Rating: 3.5/5 stars (Three-and-a-half stars)
What’s Good: The nuanced performances; the enticing cinematography; the direction and music.
What’s Bad: The pace; the slightly disappointing ending.
Loo Break: None.
Watch or Not?: Let the thrill and mystery sink in. Watch it for a different kind of film with much more than good acting, music and the thrill.
There’s a lot of searching in Talaash; Aamir’s quest to solve a murder, Rani gropes for closure, Nawazuddin tries to find a way out of his hellish life.
When a famous actor dies in a mysterious accident, police officer Surjan Singh Shekhawat aka Suri (Aamir Khan) mixes up his personal and professional worlds. His search for answers takes him to seedy whorehouses and a milieu of pigheadedly uncooperative to dangerously seductive characters.

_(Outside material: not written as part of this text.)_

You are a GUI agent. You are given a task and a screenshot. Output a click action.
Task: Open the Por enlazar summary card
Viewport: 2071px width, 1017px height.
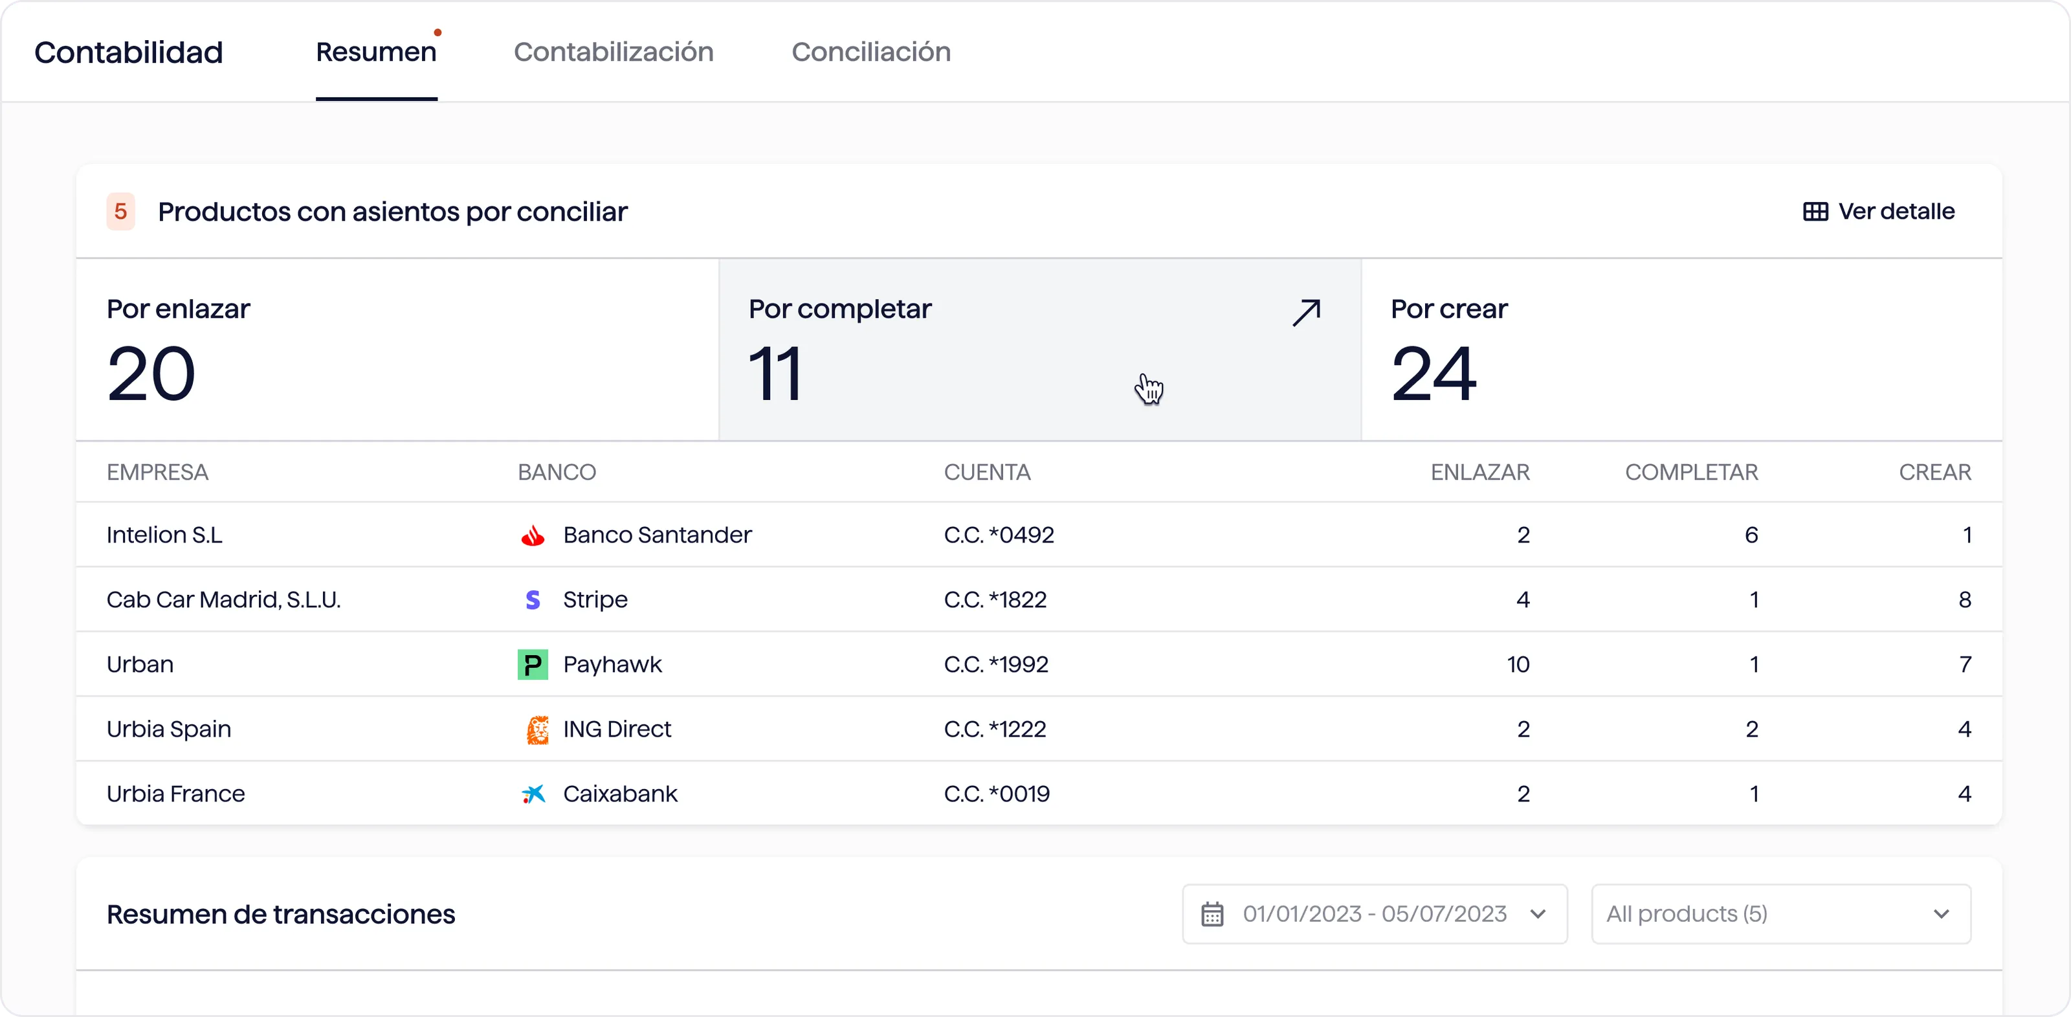(x=396, y=350)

He has a street-smart junior, Devrath (Raj Kumar Yadav) who helps him in the investigation, a deliciously inviting hooker, Rosy (Kareena Kapoor), who drops mysterious hints about the case and talks in riddles, and a tricky Temur (Nawazuddin Siddiqui) who’s playing his own games. While he tries to connect the dots of the murder, blackmail and the lies, he and wife Roshni (Rani Mukerji) are barely able to come to terms with the death of their son. Old hands in the police department try and persuade Suri to drop the case, claiming it to be one of the unexplained “A Final” ones.
Blaming himself for his son’s death, Suri spends his nights wide awake, driving through desolate streets and seeking answers, leaving Roshni alone to grapple with her pain. So when a neighbour (Shernaz Patel) claims to talk to her dead son’s spirit, Roshni does not need much convincing to seek her help.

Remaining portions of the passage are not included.